Bernard "Bernie" Wilson, baritone vocalist for the soulful R&B group Harold Melvin and the Blue Notes, died Sunday at Kresson View Center in Voorhees, N.J., said his cousin, Faith Peace-Mazzccua.
Wilson, 64, had suffered a stroke in 2009 and a heart attack this year.
Born and raised in Philadelphia, Wilson joined Melvin, Teddy Pendergrass, Lawrence Brown and Lloyd Parks - the last surviving member - to create the fabled lineup that was signed to Philadelphia International Records in 1972.
Harold Melvin and the Blue Notes produced hit records in the 1970s, and the group played a major role in sculpting the Sound of Philadelphia.
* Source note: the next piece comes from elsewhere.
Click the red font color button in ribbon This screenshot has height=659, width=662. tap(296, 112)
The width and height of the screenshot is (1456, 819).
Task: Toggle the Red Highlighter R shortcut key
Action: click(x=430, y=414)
Their hit "If You Don't Know Me by Now" topped the R&B charts and made the top five on the pop charts.
That was followed by hit songs "I Miss You," "Bad Luck" and "Wake up Everybody." "The Love I Lost" has been credited as one of the first disco records, according to an All Music Guide biography on the Billboard website.
"He left home a pauper at 16 and came back home a millionaire," said Peace-Mazzccua, adding that Wilson had wanted to sing gospel once he got better.
Wilson was born in North Philadelphia to Kathlene and Edward Wilson, both of whom died by the time Wilson was 11. He lived with relatives including his aunt, Peace-Mazzccua's mother, until he got his own apartment at 16.
Wilson was described as a smart, business-savvy sharp-dresser who loved to entertain.
"[Music] was his life. It was a part of him," Peace-Mazzccua said. "He was born to do it."
Wilson also enjoyed making people smile."He was funny," said Parks. "He kept you in stitches."
"I learned a lot of what I know from Bernie," Parks said, adding that Wilson choreographed the group's dance moves in addition to making sure they wore hip outfits for their shows.
Don Williams, owner of Don's Doo Shop, a North Philly barbershop, will always remember the good times he shared with Wilson when they were teenagers. "He was a good guy," Williams said. "He was a friend in every way."
Funeral arrangements were pending last night.